Updated on 06/19/2013 2:55PM

Christopher Kay named as NYRA CEO, president

Christopher Kay is the first permanent president and CEO at NYRA since May 2012.

NEW YORK – As a teenager, he visited Cahokia Downs in Alorton, Ill. As an attorney, he represented stables in South Carolina and Kentucky and once declined an offer to be a minority horse owner.

As far as racing experience goes, that’s about it for Christopher Kay.

But his background as an attorney and business executive dealing in complex issues such as land privatization was enough to convince the New York Racing Association board of directors to hire Kay, 60, as the company’s new president and CEO effective July 1.

Kay becomes the first permanent president and CEO at NYRA since Charles Hayward was fired in May 2012 as the result of a takeout scandal, in which NYRA overcharged its bettors for a 15-month period. Ellen McClain, the chief financial officer during the takeout issue, had served as interim president and CEO before resigning in April.

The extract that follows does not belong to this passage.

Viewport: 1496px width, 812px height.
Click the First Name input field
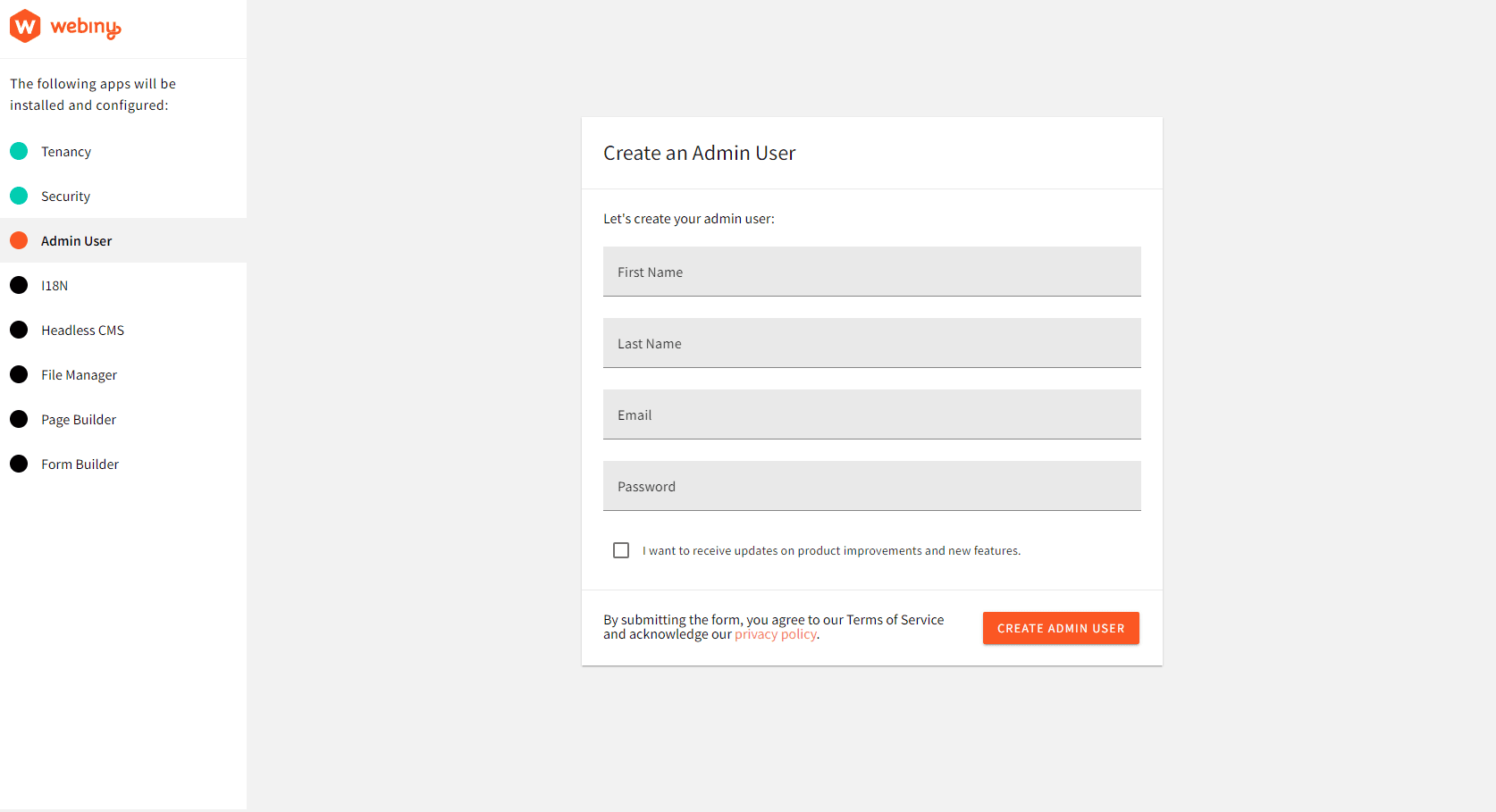coord(871,272)
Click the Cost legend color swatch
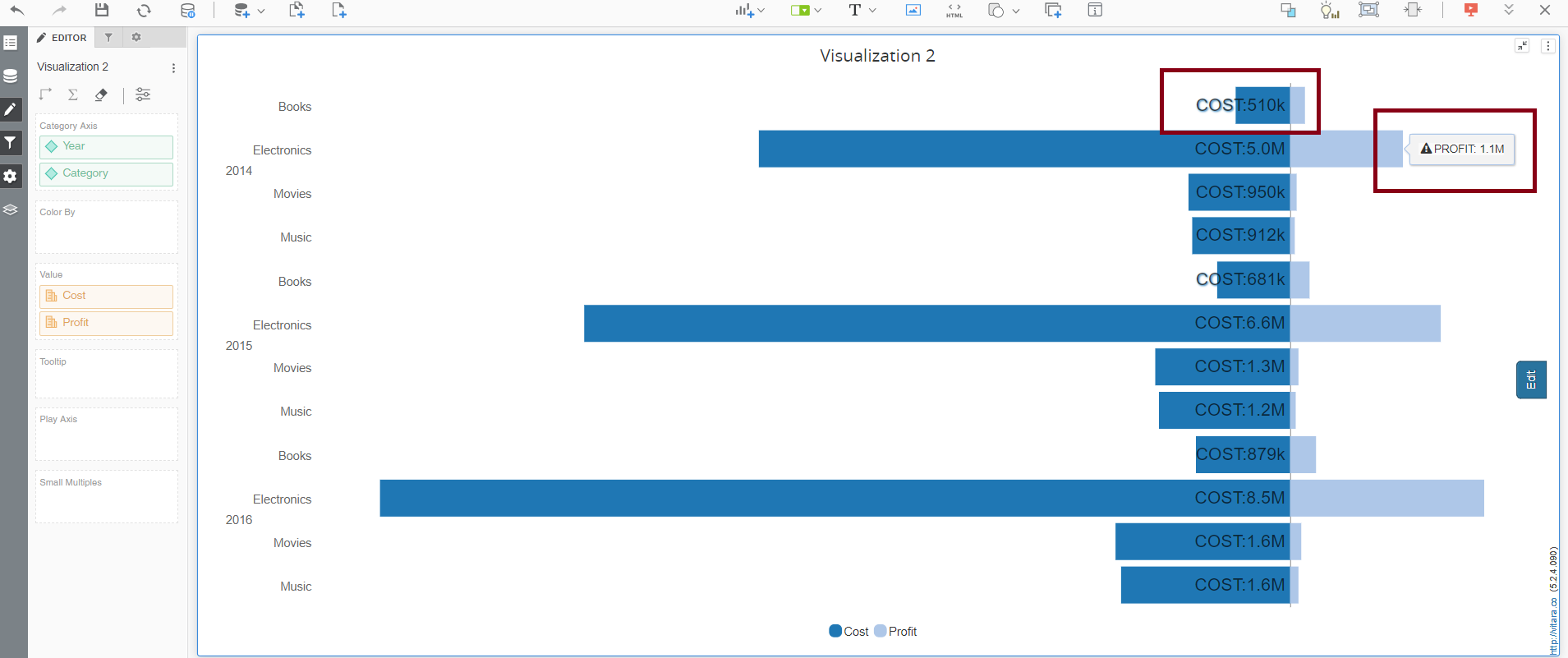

Kay was chosen from a pool of more than 100 prospects that were interviewed by RSR Partners, an executive search firm retained by the NYRA to assist in the search that began in February. Of that group, only 28 were racing executives, according to John Keitt, managing director of that firm. Keitt said the racing executives he interviewed did not have “the requisite skills” to handle the complexity of the NYRA job.

NYRA chairman David Skorton, who chaired the search committee that included board members Bobby Flay, Jane Rosenthal, Stuart Janney III, and Earle Mack, called Kay “a dream candidate” because “he not only cares about horse racing” but also is “a very strong manager and leader of different types of organizations.”

His lack of experience in Thoroughbred racing was not viewed as a negative by the board.

“I don’t think the racing experience is the most important thing in this regard,” Flay said after the meeting. “I think Chris Kay is incredibly well-rounded as a business person and somebody who understands management, how to motivate people, and understands there are lots of issues at NYRA that need to get cleared up, and I think he’s up to the task. Getting him comfortable with the racing product is going to be the easiest part of this. Eventually, he’ll put in people that can help in that department.”

Asked if he would hire a chief operating officer to run the day-to-day racing operations at NYRA, Kay said, “It’s going to be one of the first things I look at.”

Said Skorton: “A lot of the problems that NYRA has experienced in the past has not been because of a lack of racing savvy, it’s because of lack of governance savvy.”

Kay, who held executive positions with Toys “R” Us and Universal Parks and Resorts, most recently worked as the chief operating officer for Trust for Public Land, a non-profit organization that has closed thousands of land projects throughout the country for development of parks and the preservation of historic lands and landmarks. He left that position in February.

One of the primary issues facing the NYRA board – whose job is to have NYRA ready for re-privatization in fall 2015 – is to determine the future of Aqueduct. NYRA conducts live racing at Aqueduct six months out of the year. It shares the property with Resorts World New York, a highly successful video-lottery terminal casino with which NYRA has, over some issues, a contentious relationship.

Some have speculated that Aqueduct could close for live racing, consolidating that activity at Belmont Park, though a complete – and extremely costly – renovation of Belmont would likely be necessary to conduct racing there on a 10-month basis.

“David and the committee have said it’s one of the things we should look at,” Kay said.

Asked why he was interested in coming to NYRA, Kay said, “Number one, it’s a challenge and it’s an opportunity to do better. Those are two very important things to me. This is a world-class board and the opportunity to work with them to create a new solution is very attractive. I want to learn from the mistakes of the past, but there is so much talent around that table we can create a future for decades to come for success in horse racing and that was a very compelling reason for me to express interest in this job.”

Kay said in meeting with the board, he was advised of a three-year plan that he would attempt to execute that includes enhancing “the guest experience for people who are racing fans and recruit others to become racing fans,” get the company ready for re-privatization in fall 2015, and “improve the quality of racing and the purses at every racetrack we own and operate.”

Kay, who resides in Purchase, N.Y., said he would be leaving on Thursday for Lexington, Ky., to learn more about the Thoroughbred industry.

“I’m going to learn as much as I can as quickly as I can in every venue I can,” Kay said. “Part of the education process.”

Kay will make $300,000 as a base salary, with unspecified performance-based incentives that add up to additional $250,000 in bonuses.

“We have a balanced scorecard that we’ve developed,” Skorton said. “If you’re not familiar with that term, it’s a way to assess performance based on some quantitative metrics, like finances and things like that, there’s also qualitative metrics. I want to be very public about this: This is not a guaranteed extra $250,000. We made that very clear to Chris during the recruitment process. This is going to be performance-based, and I’m a hard grader.”